- _Rows from a dataset_
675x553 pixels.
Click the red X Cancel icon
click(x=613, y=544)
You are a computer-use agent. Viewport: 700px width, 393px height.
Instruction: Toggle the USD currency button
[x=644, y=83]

- _OBJECTIVE_
Copy out all of the items above in full, and shift every coordinate value in the answers by adding 81 to it.

- _SOLUTION TO THIS PROBLEM_
675x553 pixels.
Click the red X Cancel icon
click(x=694, y=625)
You are a computer-use agent. Viewport: 700px width, 393px height.
Instruction: Toggle the USD currency button
[x=725, y=164]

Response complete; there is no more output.